Identification and characterization of the forced degradation products of lenvatinib mesylate by liquid chromatography-high resolution mass spectrometry

Abstract

Lenvatinib mesylate (LEN) is a new generation anti-cancer medication included under the class of multiple kinase inhibitor and approved for the treatment of differentiated thyroid cancers that have not responded to the conventional radioactive iodine. It is marketed under the trade name Lenvima®. Forced degradation studies play an important part in the drug development process by providing crucial information about the inherent stability of the molecule under various conditions that are representative of the drug life cycle. The present study focused on exposing the active pharmaceutical ingredient, LEN to various stress conditions as per the ICH guidelines. LEN was found to degrade under hydrolytic stress whereas relatively stable in the thermal, oxidative and photolytic stress conditions. All the degradation products were separated on a Waters Acquity PFP (100 × 2.1 mm, 1.7 µm) column with mobile phase consisting of ammonium acetate in water and acetonitrile in gradient elution mode.

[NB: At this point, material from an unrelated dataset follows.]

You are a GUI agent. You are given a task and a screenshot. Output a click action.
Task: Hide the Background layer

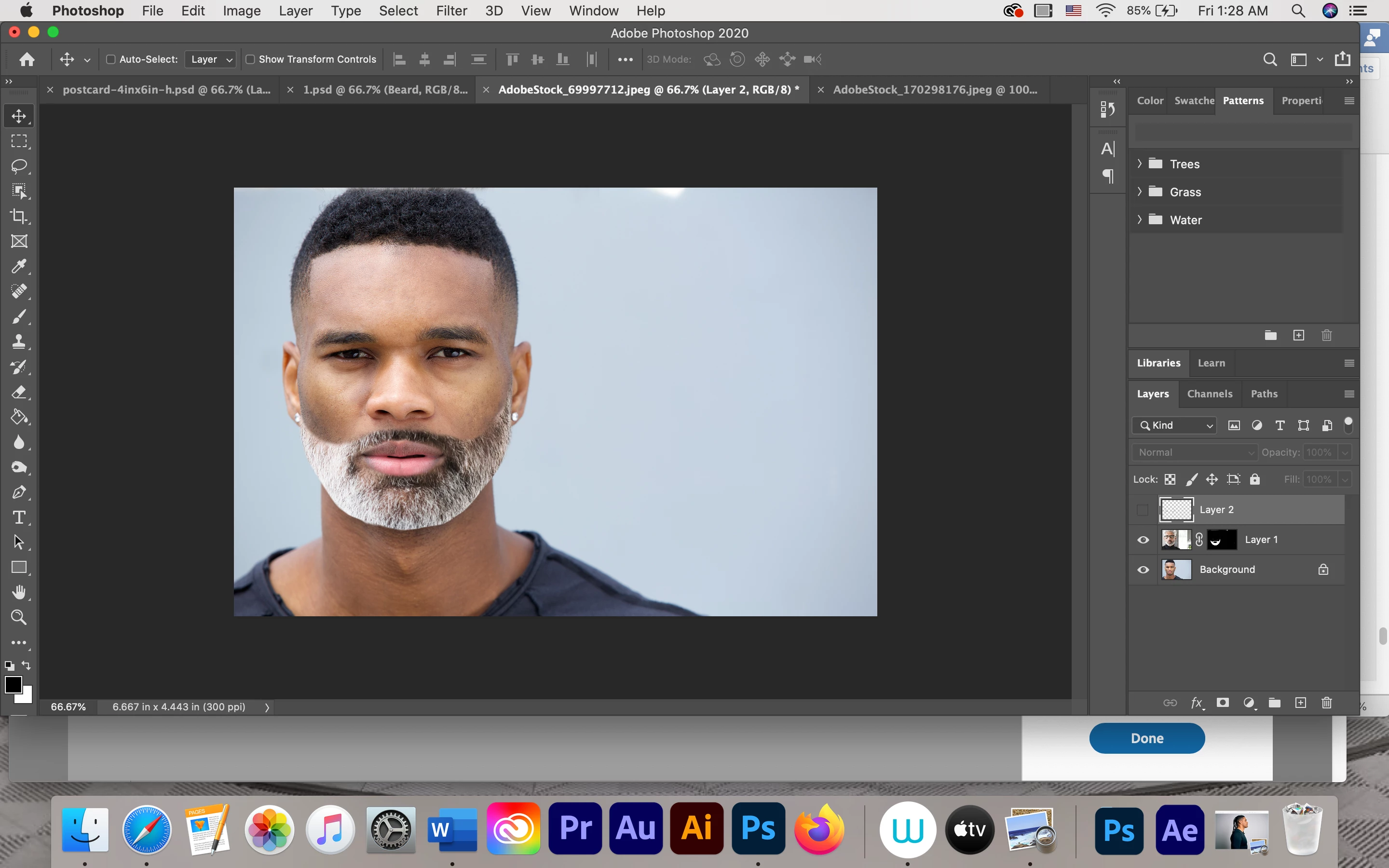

LEN produced a total of nine degradation products (L1 to L9) which were structurally characterized with the help of LC-QTof-MS. The developed method was validated as per the ICH Q2 (R1) guidelines and was found to be specific, precise, accurate, linear and robust. The developed method can be effectively used for the routine batch analysis of LEN in bulk drug and various dosage forms in the presence of its degradation products /impurities.